Kaynak metin =>
◆ ◆ ◆
1980'li yılların başına kadar; Petrolü ile ünlü, sürekli kalkınan hatta Türkiye'deki işsizlerin, Avrupa'dan sonra en büyük umudu olan bir ülkeydi.
Müteahhitlerimizin yurt dışında en fazla ihaleler aldığı, kalkınan, kişi başına düşen Milli Gelirde, Türkiyeyi çoktan geçmiş ve Başkenti Bağdat olan o ülkenin adı IRAK’tı.
Ülkemizin her yerinden, kamyonlar, TIR'lar bu ülkeye mal taşırdı.
Bu ülkenin, önce Başkan yardımcısı sonra da Cumhurbaşkanı olan, güya Sünni bir Arap, ancak; Milliyetçi Sosyalist BAAS partili bir de Başkanı Saddam Hüseyin'i vardı.
1979 yılında Rusya'nın ve darbecilerin desteğiyle resmen Devlet Başkanı olmuştu.
Ve birden o güne kadar sırtını yasladığı Rusya'yı satıp ABD'ye yanaşıverdi.
Daha sonra da yıllarca uşaklığını yaptığı ABD'nin, ülkesini işgal edip, kendisini bir çukurda yakaladığı 2003 yılına kadar yapmadığı mel'anet kalmadı!
ABD'nin emriyle 22 Eylül 1980'de aniden İran'ın hava alanlarını bombalayıp, karadan da İran'a girmeye başlamıştı...
◆ ◆ ◆
Gösterilen veriler =>
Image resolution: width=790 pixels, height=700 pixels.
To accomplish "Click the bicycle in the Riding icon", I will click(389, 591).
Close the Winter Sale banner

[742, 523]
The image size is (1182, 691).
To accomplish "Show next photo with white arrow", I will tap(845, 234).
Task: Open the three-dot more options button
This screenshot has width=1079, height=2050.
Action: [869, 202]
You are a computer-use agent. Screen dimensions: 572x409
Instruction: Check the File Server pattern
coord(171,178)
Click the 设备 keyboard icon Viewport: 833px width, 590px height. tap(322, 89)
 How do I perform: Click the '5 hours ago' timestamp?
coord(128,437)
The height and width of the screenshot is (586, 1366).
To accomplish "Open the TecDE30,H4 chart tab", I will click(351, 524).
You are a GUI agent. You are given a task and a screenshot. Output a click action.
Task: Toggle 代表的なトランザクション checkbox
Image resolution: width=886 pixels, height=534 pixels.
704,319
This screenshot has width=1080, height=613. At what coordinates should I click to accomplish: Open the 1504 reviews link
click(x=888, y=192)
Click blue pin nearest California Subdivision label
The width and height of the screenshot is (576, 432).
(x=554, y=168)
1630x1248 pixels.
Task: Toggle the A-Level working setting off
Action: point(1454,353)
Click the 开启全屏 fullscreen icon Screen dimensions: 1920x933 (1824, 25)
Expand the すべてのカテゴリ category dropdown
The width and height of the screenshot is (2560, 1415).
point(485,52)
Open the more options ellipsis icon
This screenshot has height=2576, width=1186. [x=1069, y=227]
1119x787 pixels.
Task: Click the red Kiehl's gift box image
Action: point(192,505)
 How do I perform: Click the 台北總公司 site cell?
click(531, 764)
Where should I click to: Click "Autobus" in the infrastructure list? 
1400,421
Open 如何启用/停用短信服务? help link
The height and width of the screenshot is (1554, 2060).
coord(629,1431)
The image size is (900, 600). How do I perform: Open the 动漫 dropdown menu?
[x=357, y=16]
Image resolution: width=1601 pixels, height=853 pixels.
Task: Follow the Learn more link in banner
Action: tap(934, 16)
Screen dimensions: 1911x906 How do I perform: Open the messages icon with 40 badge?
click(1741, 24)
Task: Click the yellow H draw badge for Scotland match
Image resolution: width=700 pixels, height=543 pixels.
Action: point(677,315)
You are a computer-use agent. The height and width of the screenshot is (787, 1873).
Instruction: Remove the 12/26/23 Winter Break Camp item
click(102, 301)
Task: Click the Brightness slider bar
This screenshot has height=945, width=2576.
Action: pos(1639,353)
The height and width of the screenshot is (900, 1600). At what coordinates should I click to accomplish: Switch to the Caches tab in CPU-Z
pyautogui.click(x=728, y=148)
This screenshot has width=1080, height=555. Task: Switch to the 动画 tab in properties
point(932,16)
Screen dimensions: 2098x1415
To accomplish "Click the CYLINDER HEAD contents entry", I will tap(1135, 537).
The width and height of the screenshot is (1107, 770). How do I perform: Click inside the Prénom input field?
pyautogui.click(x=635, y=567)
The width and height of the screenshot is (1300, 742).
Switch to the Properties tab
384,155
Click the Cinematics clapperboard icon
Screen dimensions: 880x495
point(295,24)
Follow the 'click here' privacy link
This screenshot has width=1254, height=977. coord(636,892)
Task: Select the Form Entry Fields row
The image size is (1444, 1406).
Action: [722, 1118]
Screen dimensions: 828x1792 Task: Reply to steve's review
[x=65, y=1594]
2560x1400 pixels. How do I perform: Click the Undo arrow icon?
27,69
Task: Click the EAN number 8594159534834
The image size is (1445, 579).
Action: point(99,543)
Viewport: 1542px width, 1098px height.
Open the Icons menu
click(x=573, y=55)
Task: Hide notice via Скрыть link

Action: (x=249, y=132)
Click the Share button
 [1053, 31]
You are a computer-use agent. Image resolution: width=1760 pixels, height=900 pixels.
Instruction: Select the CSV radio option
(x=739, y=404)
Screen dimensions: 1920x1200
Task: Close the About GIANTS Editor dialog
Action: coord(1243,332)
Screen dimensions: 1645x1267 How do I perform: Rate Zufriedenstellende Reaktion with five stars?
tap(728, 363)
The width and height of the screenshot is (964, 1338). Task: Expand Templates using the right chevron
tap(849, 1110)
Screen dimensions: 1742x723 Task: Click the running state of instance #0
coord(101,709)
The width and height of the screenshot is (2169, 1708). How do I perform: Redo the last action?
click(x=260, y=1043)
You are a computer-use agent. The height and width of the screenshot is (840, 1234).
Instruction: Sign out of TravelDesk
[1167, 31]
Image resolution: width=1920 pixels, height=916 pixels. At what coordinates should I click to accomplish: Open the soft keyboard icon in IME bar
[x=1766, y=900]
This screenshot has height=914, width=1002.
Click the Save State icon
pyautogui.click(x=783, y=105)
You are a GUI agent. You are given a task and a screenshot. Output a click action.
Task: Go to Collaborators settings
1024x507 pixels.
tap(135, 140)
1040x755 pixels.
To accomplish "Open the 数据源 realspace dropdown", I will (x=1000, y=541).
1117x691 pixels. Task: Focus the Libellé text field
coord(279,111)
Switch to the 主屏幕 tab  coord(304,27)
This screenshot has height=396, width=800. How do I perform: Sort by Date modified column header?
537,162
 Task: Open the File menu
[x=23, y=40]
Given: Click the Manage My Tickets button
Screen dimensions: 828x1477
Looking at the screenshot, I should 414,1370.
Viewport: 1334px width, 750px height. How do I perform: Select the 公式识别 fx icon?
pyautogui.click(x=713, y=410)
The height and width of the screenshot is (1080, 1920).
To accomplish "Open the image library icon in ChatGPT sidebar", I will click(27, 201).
◆ ◆ ◆
Alıştırmalar =>
(1) Irak hakkındaki metne göre Saddam Hüseyin hangi yıl resmen Devlet Başkanı olmuştu?
(2) Irak hakkındaki metnin "1980'li yılların başına" sözcükleriyle başlayıp "ülkeye mal taşırdı." sözcüklerine kadar süren bölümünü hiç değiştirmeden yeniden yazın.
(3) Irak hakkındaki metni kaldığı yerden devam ettirin.

Cevaplar =>
(1) 1979

(2)
1980'li yılların başına kadar; Petrolü ile ünlü, sürekli kalkınan hatta Türkiye'deki işsizlerin, Avrupa'dan sonra en büyük umudu olan bir ülkeydi.
Müteahhitlerimizin yurt dışında en fazla ihaleler aldığı, kalkınan, kişi başına düşen Milli Gelirde, Türkiyeyi çoktan geçmiş ve Başkenti Bağdat olan o ülkenin adı IRAK’tı.
Ülkemizin her yerinden, kamyonlar, TIR'lar bu ülkeye mal taşırdı.

(3)
Bu ahlaksız saldırıyla başlayan savaş 8 yıl sürecek, milyonlarca Müslümanın kanının akmasına yol açacak, iki ülkeyi de ekonomik felakete sürükleyecekti...
Sonuçta, binlerce yıllık Devlet geleneği ve siyaset tecrübesi olan İran ayakta kalacaktı ama, 30-40 yıldır devletcik olmaya çalışan Irak ve onun maceraperest Başkanı Saddam, ülkesiyle beraber kendisini de mahvedecekti.
İran'la savaşı bitirince yine ABD'nin el altından verdiği gazla, bir sabah aniden Kuveyt'i işgal edecekti ama bu onun için sonun başlangıcıydı…
İki kürt aşireti, Barzani ve Talabanileri birbirleriyle savaştırırdı.
Arada bir de; her ikisini asker, sivil demeden kimyasal silahlar dahi kullanarak üzerlerine yürüyüp bombalardı.
Kendisini; Arap Dünyasının ve güya Sunnilerin lideri görmeye başlayacak kadar etrafındaki dalkavukların gazına gelen biriydi.
Her yer heykelleriyle doluydu...
Çocuklarının bir anda kavuştukları zenginlikleri ise dillere destandı !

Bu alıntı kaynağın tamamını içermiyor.